But because I always enjoy discussions of standardized tests, and online penis-measuring contests, I'll go next.
Verbal: 800 (99 percentile)
Quantitative: 800 (93 percentile) (which is interesting, really)
Writing: 6.0 (out of 6) (something like 96 percentile, I don't vividly remember.)
So, in short, I win! (or at least tie)
Two stories:
1. I had an excellent score on the verbal section of the SAT, and a good but not great math score. This bothered me, since I wanted to study engineering. So I took the test again, and I got the exact damn score on both sections. I picked engineering anyway.
2. The biggest trap that people warned me about on the GRE was going too quickly. Since it was a computer adaptive test, it was very important not to make early mistakes since you'd have to dig yourself out of a hole. But, in my panic, I whizzed through the math section and found myself with 5 minutes left for the final question. The question was something like, "How many integers between 1 and 1000 have "three" as one of their digits." Since I had the time, I decided to write out every damn number and just count. I'm fairly certain that is not how they wanted you to figure it out.

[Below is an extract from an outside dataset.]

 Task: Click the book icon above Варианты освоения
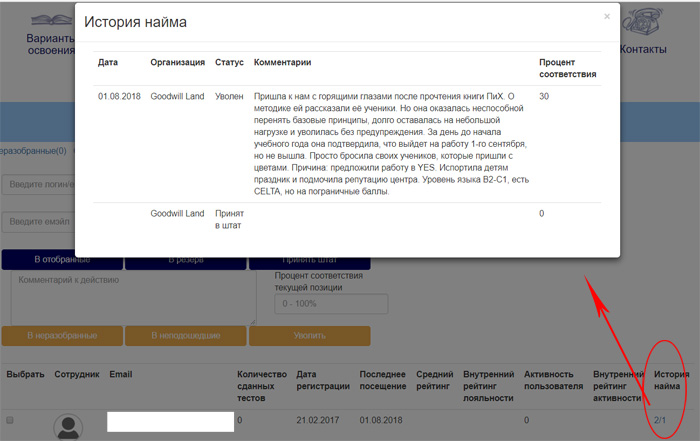(50, 20)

Also, I've never understood why the LSAT is scaled between 120 and 180. If you can't get worse than 120, and better than 180, why not just scale it between 0 and 60?
And someone mentioned the 20th percentilers. I taught the LSAT for the Princeton Review for a very brief period of time. I found it incredibly difficult. Much more difficult than the test itself. As someone who was self taught (i.e., I read books and took practice tests, but didn't take a prep class), it was very hard getting dumb people to understand why their answers were wrong.
And speaking of the 20th percenters, I taught the LSAT for the Princeton Review for a very brief period of time. I found it incredibly difficult. As someone who was self taught (i.e., I read books and took practice tests, but didn't take a prep class), it was very hard getting dumb people to understand why their answers were wrong.
Weird. I taught LSAT for a few years at Testmasters and I found it very easy to improve people's scores. Most of the people I tutored went up 7-15 points, one girl 20. I got a couple of tearful thank you calls.
Part of that is probably that the Testmasters program is very good and the P.R. one is crappy.
My guess is that this is akin to the whole superstar makes bad coach phenomena. It's those not naturally gifted at something who are better at teaching someone how to master a particular skill. Those who can do it well innately can't explain it to those who aren't so gifted.
I would imagine that an unwillingness to suffer fools lightly may have been at play as well.
My guess is that this is akin to the whole superstar makes bad coach phenomena. It's those not naturally gifted at something who are better at teaching someone how to master a particular skill. Those who can do it well innately can't explain it to those who aren't so gifted.
I would imagine that an unwillingness to suffer fools lightly may have been at play as well.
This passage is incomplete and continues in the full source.